Example answer shape:
- buggy design:
expand("results/{sample}/{panel}/report.json", sample=SAMPLES, panel=PANELS)- unintended effect:
- every sample is paired with every panel, even when the data model is one panel per sample
- repair:
- build targets from validated records such as
{"sample": "sampleA", "panel": "dna"} - evidence:
snakemake -nshows four planned jobs before the repair and two after it
Why this is strong:
- it explains the wrong relationship, not just the wrong count
- it keeps one data source of truth for paired values
Answer 3: Justify one checkpoint and reject one fake one¶
A strong answer contrasts the two designs directly.
Example:
- justified checkpoint:
- the workflow cannot know which samples exist until it inspects
data/raw/ - the checkpoint writes
results/discovery/samples.json - downstream targets read that file
- unjustified checkpoint:
- the sample list already lives in config
- using a checkpoint would only hide a target list that was already known
- the cleaner alternative is to expand directly from validated config data
Why this is strong:
- it shows that checkpoints are for genuine new facts
- it rejects the temptation to use checkpoints as a dramatic wrapper for weak modeling
Answer 4: Design the integrity trail for a dynamic run¶
A strong answer gives three explicit paths and one explicit role for each:
- discovery artifact:
results/discovered_samples.json- proves which sample set drove the run
- provenance artifact:
publish/v1/provenance.json- proves the resolved run identity and materialized config
- manifest artifact:
publish/v1/manifest.json- proves which files belong to the public boundary
The strongest answers also mention a published copy of the discovery artifact, such as
publish/v1/discovered_samples.json, because downstream review often needs the same fact.
Answer 5: Improve performance without weakening truth¶
A strong answer sounds like this:
the original workflow created one environment file per nearly identical Python rule and one trivial job per tiny fragment, so setup overhead dominated useful work.

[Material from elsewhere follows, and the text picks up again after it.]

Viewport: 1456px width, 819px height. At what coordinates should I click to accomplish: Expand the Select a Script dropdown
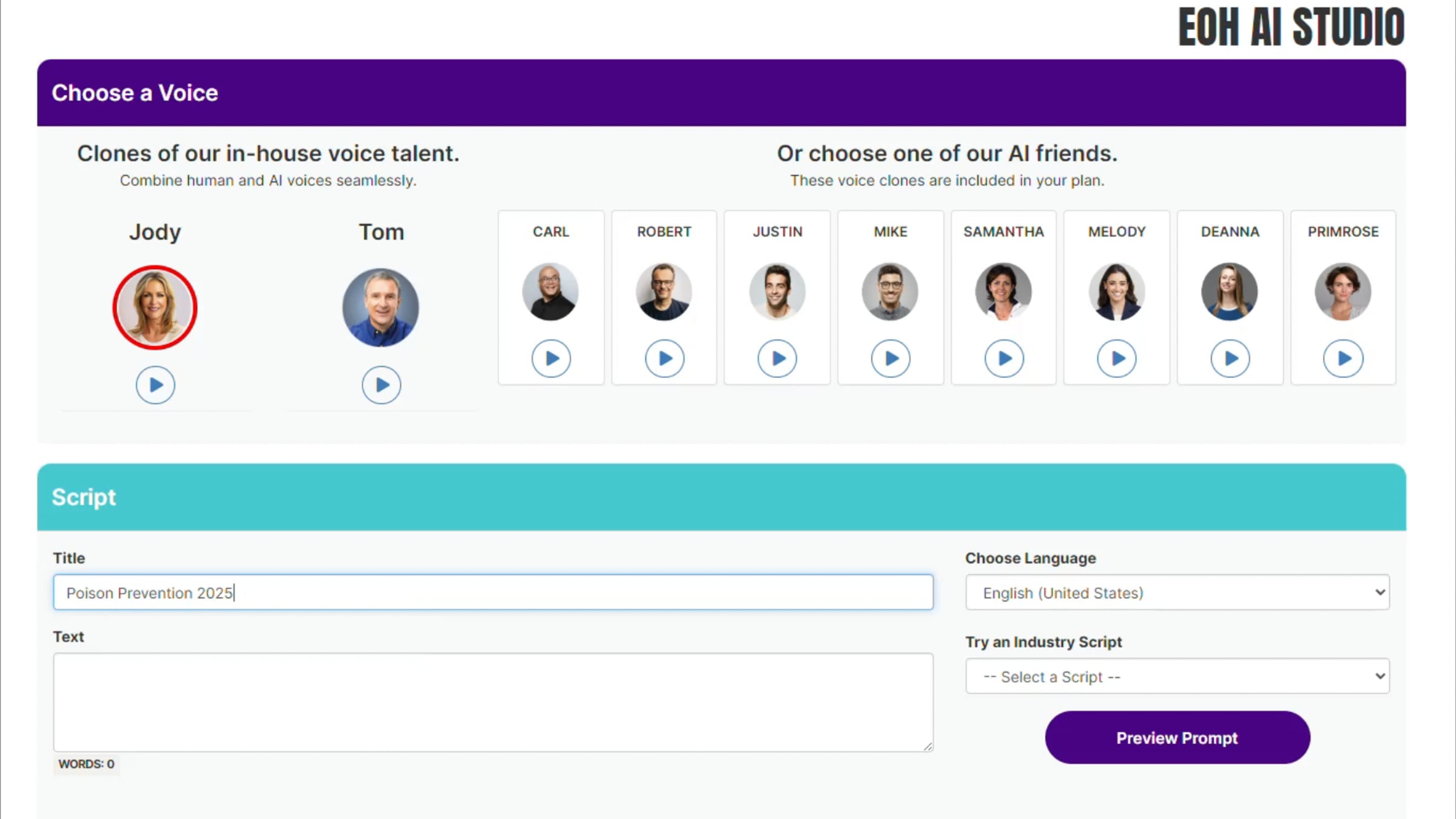1177,676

The repair reuses one shared Python environment for the related rules and batches work at the sample boundary. This lowers environment solve and launch cost without hiding required artifacts or changing the meaning of the publish boundary.
Why this is strong:
- it names the overhead source
- it repairs the boundary instead of deleting evidence
- it explicitly says why workflow truth stayed intact
What all five answers should have in common¶
The best Module 02 answers usually:
- explain dynamic behavior without mystical language
- identify one artifact or boundary that carries the truth
- point to a concrete proof route such as
snakemake -n, a discovered-set file, or a publish manifest - describe repairs as stronger contracts, not just shorter code
If your answers do those four things, you are learning the module in the right direction.